The results were… weird. The drift wasn’t linear. It jumped around randomly.
Then it checked the correlation confidence, it was kinda low. So I checked my phone again to find that I was syncing the wrong video file the entire time.
The right video worked immediately.
The optimization rabbit hole
With the bug fixed, I got curious. “Can this be faster?”
The tool was taking 65 seconds. By the end of the session:
| Change | Time |
|---|---|
| Original (two-pass, software encoding) | 65s |
| Single-pass (only encode what we need) | 38s |
| Hardware encoding (VideoToolbox) | 17.6s |
| Hardware decoding too | 14.1s |
| ffmpeg audio extraction | 14s |
4.7x faster. Same output quality.
The key optimizations:
- Single-pass encoding instead of encoding the full video then trimming
- VideoToolbox GPU encoding on macOS
- Auto-detect frame rate instead of hardcoding 30fps
- Use ffmpeg for audio extraction instead of librosa (way faster for video files)
What I love about this
A year ago, if my video sync tool broke, I’d be stuck. File an issue, wait for a maintainer, maybe switch to a different tool.
Now I just fix it. The bug was my fault anyway (wrong file lol) but I didn’t know that. I just described the problem and iterated until it worked.
No context switching. No waiting.

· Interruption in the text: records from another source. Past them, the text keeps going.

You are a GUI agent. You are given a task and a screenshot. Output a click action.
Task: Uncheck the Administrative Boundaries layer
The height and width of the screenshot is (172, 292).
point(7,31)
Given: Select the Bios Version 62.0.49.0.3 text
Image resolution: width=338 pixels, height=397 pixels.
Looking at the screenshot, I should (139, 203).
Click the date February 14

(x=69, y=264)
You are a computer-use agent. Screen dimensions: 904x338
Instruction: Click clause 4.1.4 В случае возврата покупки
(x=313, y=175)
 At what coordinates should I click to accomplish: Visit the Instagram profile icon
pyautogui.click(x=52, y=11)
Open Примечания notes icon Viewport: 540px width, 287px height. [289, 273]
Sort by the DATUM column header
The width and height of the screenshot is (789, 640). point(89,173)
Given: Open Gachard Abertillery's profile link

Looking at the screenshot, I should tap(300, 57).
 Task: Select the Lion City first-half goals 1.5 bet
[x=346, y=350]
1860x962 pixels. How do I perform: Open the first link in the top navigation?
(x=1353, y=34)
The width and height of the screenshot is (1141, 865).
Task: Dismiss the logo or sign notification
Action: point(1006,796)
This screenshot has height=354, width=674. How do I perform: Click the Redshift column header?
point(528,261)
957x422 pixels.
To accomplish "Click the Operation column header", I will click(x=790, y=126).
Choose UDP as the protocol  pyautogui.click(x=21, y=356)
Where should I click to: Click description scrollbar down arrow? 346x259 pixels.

No explaining my setup to random support person on email.
This is what coding with AI should feel like.
The tool
Published v0.2.0 to PyPI with all the improvements:
pip install audio-video-sync --upgradeNew in this version:
- Output trimmed to match audio duration automatically
- Hardware acceleration on macOS
- Low confidence warning (would’ve caught my wrong-file mistake)
Hope this was fun to read :)